As an ever-increasing amount of sensitive information continues to be digitally stored online, researches are finding it easier and easier to access that data without using any advanced techniques of complicated hacking tools. Researchers at the MacKeeper Security Research Center exposed the most recent example of delicate information available to the public according to a thorough piece published on Motherboard. The team discovered a tremendous amount of information regarding Joan Jett and the Blackhearts band members was left almost entirely unprotected.

Joan Jett and her band became famous in the 1980s for classic rock songs she performed as Joan Jett & the Blackhearts, which was also preceded by her success with the Runaways including their hit song “Cherry Bomb”. The Blackhearts album “I Love Rock ‘n’ Roll” was No. 1 on the Billboard Hot 100 from March 20 to May 1, 1982, and their other popular hits included “Crimson and Clover”, “I Hate Myself for Loving You”, “Do You Wanna Touch Me”, “Light of Day”, “Love Is All Around” and “Bad Reputation.”

The recent hack revealed scanned photos of her and a band members’ passports, Ms. Jett’s social security number, invoices, banking information, credit card data, social media account login credentials, copies of scanned checks from royalty payments, previously unreleased song demos and more. “I just can’t believe they were so ignorant when dealing with cybersecurity,” Bob Diachenko, a researcher at MacKeeper, told Motherboard in an email.

The cybersecurity expert goes on to explain that he accessed the information with simple consumer level tools like the search engine Shodan. Diachenko explained that he and his colleagues looked for vulnerable ports in different databases and protocols including MongoDB or rsync. When they found a misconfigured backup server belonging to Blackheart Records that didn’t have any password protection or authentication protection in place whatsoever, with port 873 (typically used for the file synchronization protocol rsync) left open they poked around inside. To their amazement they found more than 200 gigabytes of sensitive data. Nobody knows how long that data has been vulnerable or how many other people have accessed it before the researches brought it to light.

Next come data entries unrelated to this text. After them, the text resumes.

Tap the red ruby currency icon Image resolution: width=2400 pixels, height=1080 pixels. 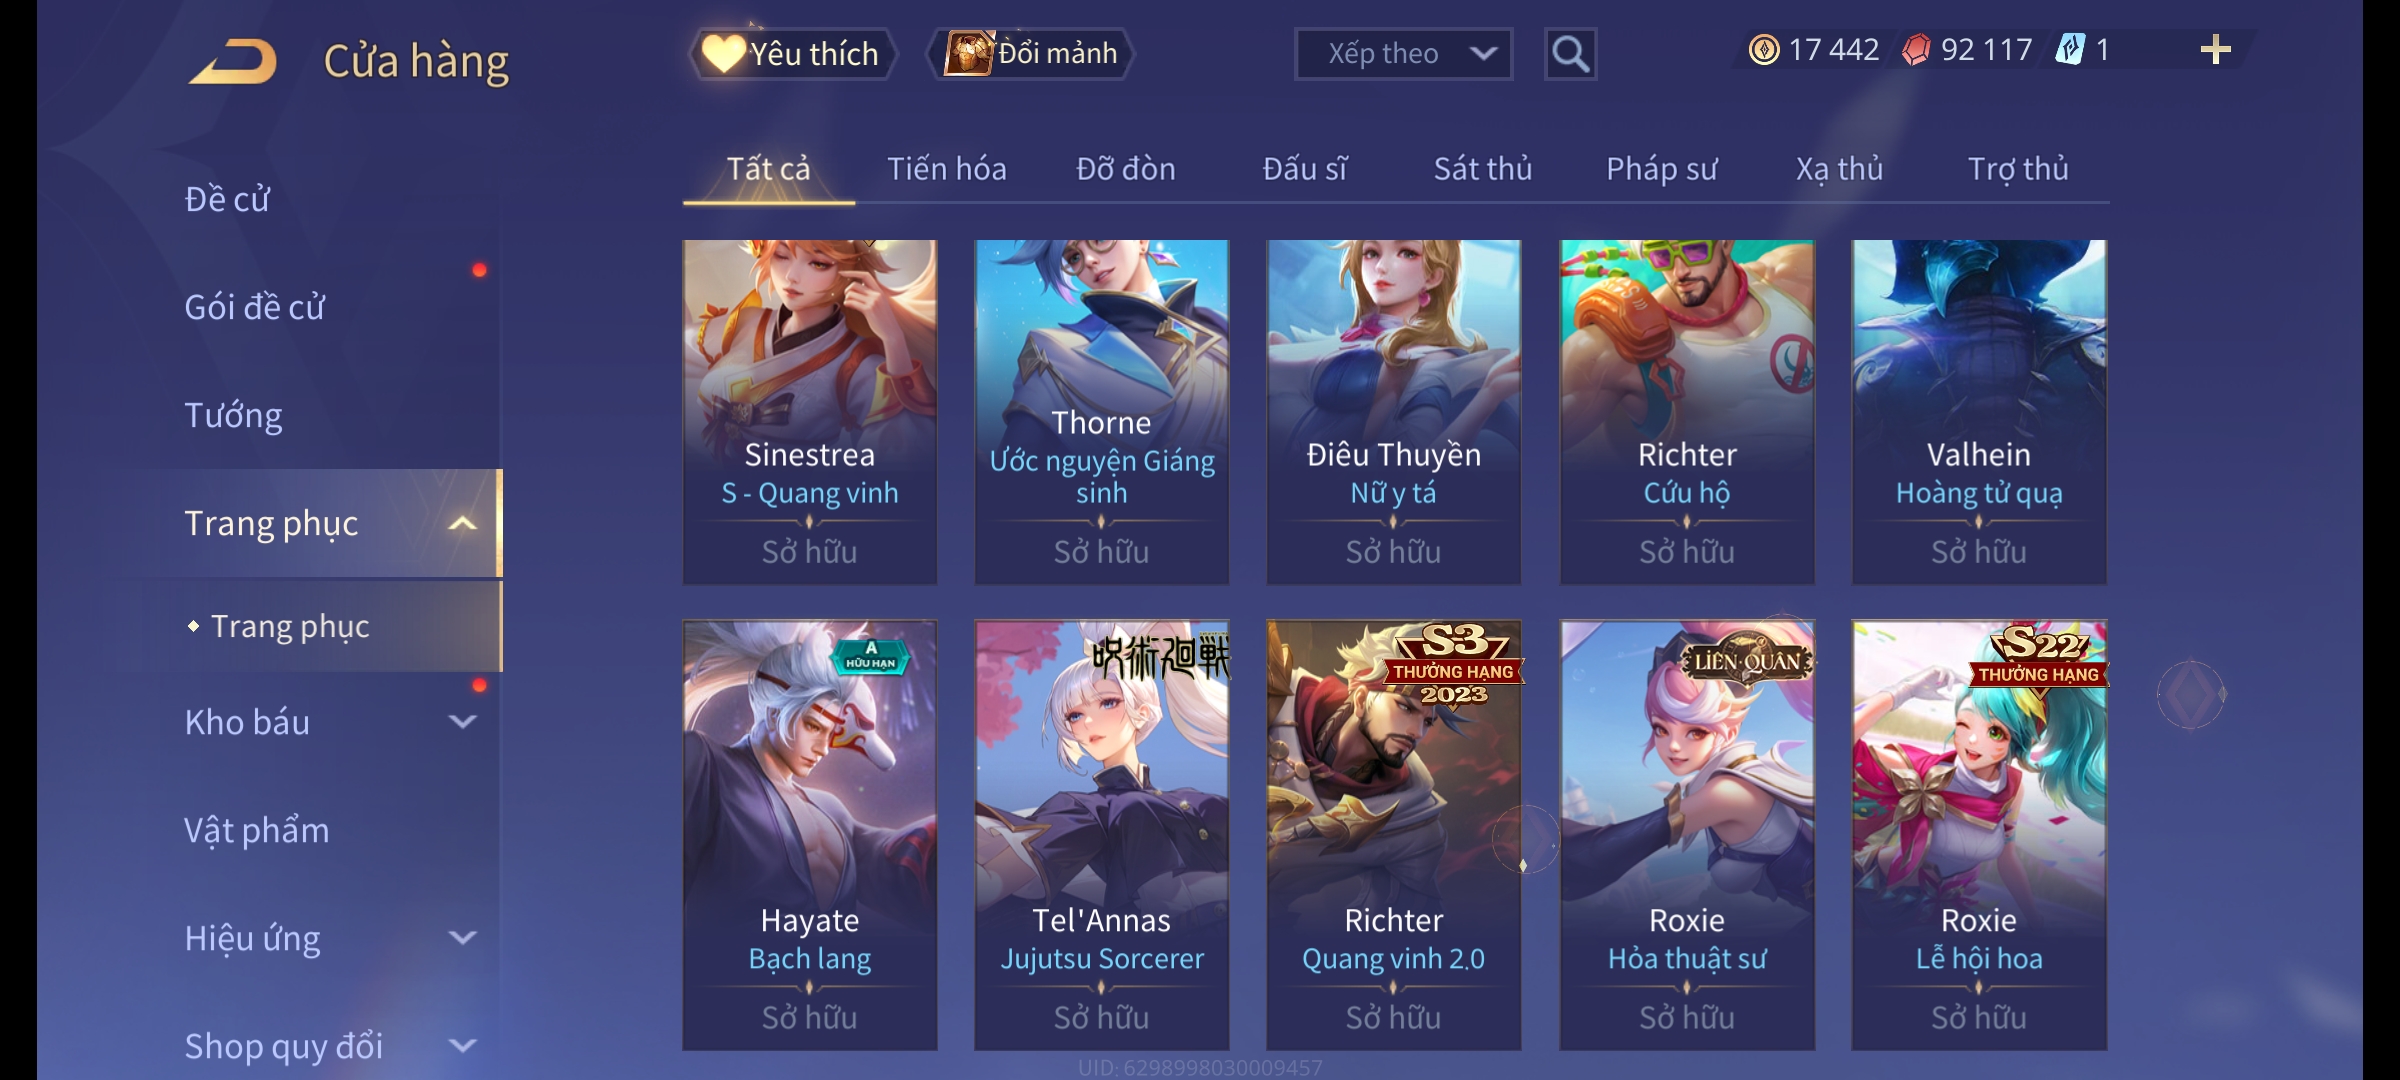coord(1916,50)
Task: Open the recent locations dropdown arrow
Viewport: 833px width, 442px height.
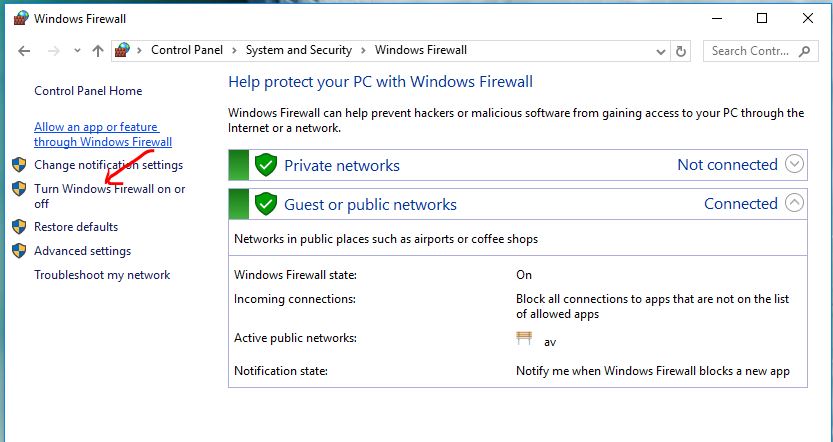Action: [76, 51]
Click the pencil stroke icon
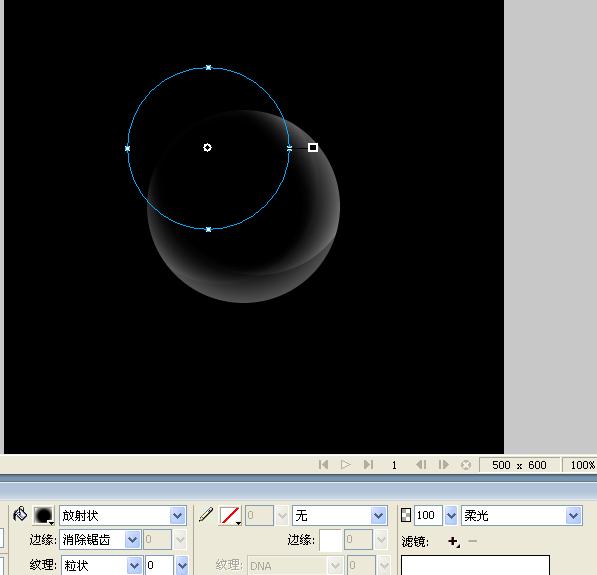The width and height of the screenshot is (597, 575). [206, 514]
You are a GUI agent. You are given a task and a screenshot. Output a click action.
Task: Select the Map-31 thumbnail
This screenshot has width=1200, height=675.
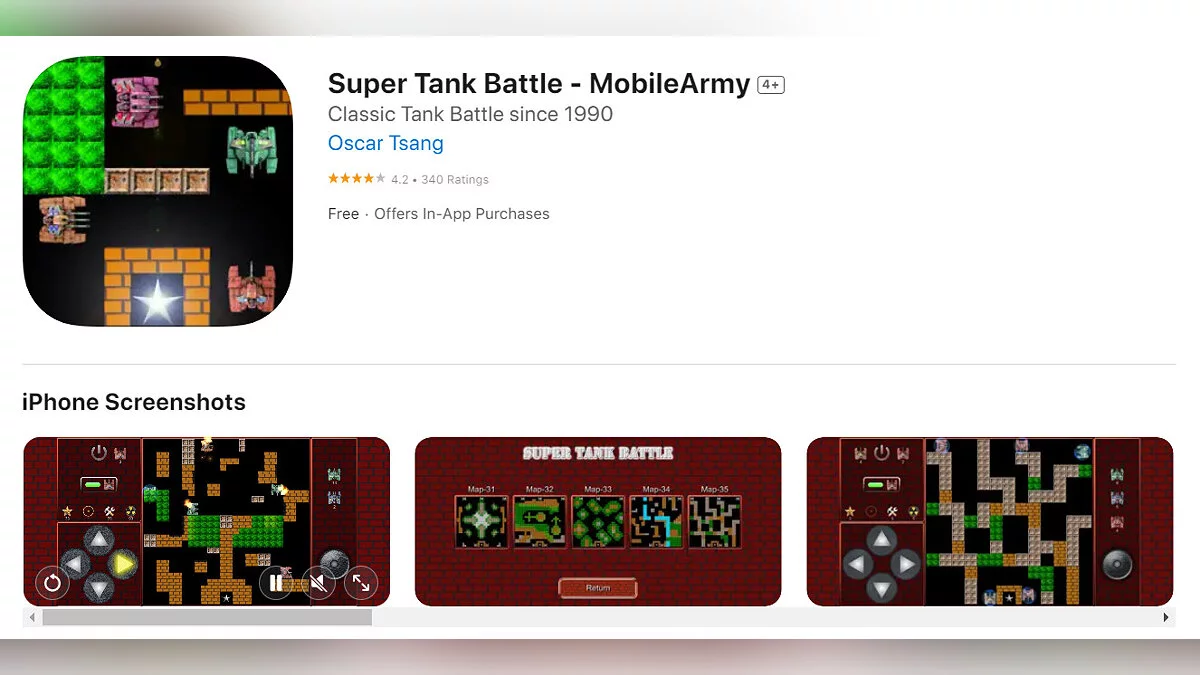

The implications from reports like these should be obvious. Even the most secure data center and best team of data security experts working on your behalf at the hosting level is only as strong as the steps you take to restrict your information in properly passworded and authentication secured locations. There are millions of scripts and plenty of people scouring the Internet each day in search of sensitive information, and while National Net will always do our part to safeguard the data of every client whose hosting we fully manage, we also want to remind everyone that leaving ports open or using “admin / password” as your login credentials is not something your team should be doing anywhere online.